* [What to produce]
Write out exactly the lines from the first line of the records below through the line that contains "Image resolution: width=1400", and stop there.

[Saved data entries]
▬▬▬▬▬▬

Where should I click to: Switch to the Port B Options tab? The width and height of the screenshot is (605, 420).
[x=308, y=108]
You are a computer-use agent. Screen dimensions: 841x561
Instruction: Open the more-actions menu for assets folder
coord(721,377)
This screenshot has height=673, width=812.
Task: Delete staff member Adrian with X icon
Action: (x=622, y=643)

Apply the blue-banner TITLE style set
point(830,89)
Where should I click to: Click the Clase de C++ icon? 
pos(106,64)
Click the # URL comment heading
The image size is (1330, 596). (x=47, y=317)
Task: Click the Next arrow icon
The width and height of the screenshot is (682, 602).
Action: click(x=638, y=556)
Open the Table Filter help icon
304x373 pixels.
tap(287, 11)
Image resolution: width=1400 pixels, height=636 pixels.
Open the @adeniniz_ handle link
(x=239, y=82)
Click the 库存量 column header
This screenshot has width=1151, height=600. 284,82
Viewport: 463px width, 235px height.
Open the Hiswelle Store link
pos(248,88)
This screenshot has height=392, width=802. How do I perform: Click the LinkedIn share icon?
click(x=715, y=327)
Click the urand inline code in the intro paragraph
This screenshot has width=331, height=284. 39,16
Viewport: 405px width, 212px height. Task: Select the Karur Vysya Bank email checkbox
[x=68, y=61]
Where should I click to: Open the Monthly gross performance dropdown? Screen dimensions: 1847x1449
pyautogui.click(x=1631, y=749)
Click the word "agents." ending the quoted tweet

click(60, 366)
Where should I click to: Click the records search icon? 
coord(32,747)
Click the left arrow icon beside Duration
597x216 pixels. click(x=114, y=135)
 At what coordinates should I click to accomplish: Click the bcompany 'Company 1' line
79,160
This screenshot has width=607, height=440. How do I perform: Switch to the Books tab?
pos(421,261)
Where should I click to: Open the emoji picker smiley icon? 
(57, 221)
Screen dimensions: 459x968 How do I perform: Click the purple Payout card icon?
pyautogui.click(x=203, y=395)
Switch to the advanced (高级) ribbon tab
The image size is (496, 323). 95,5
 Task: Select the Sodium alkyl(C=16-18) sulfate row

▬▬▬▬▬▬

* [Reply to the task]
Where should I click to: Switch to the Port B Options tab? The width and height of the screenshot is (605, 420).
[x=308, y=108]
You are a computer-use agent. Screen dimensions: 841x561
Instruction: Open the more-actions menu for assets folder
coord(721,377)
This screenshot has height=673, width=812.
Task: Delete staff member Adrian with X icon
Action: (x=622, y=643)

Apply the blue-banner TITLE style set
point(830,89)
Where should I click to: Click the Clase de C++ icon? 
pos(106,64)
Click the # URL comment heading
The image size is (1330, 596). (x=47, y=317)
Task: Click the Next arrow icon
The width and height of the screenshot is (682, 602).
Action: click(x=638, y=556)
Open the Table Filter help icon
304x373 pixels.
tap(287, 11)
Image resolution: width=1400 pixels, height=636 pixels.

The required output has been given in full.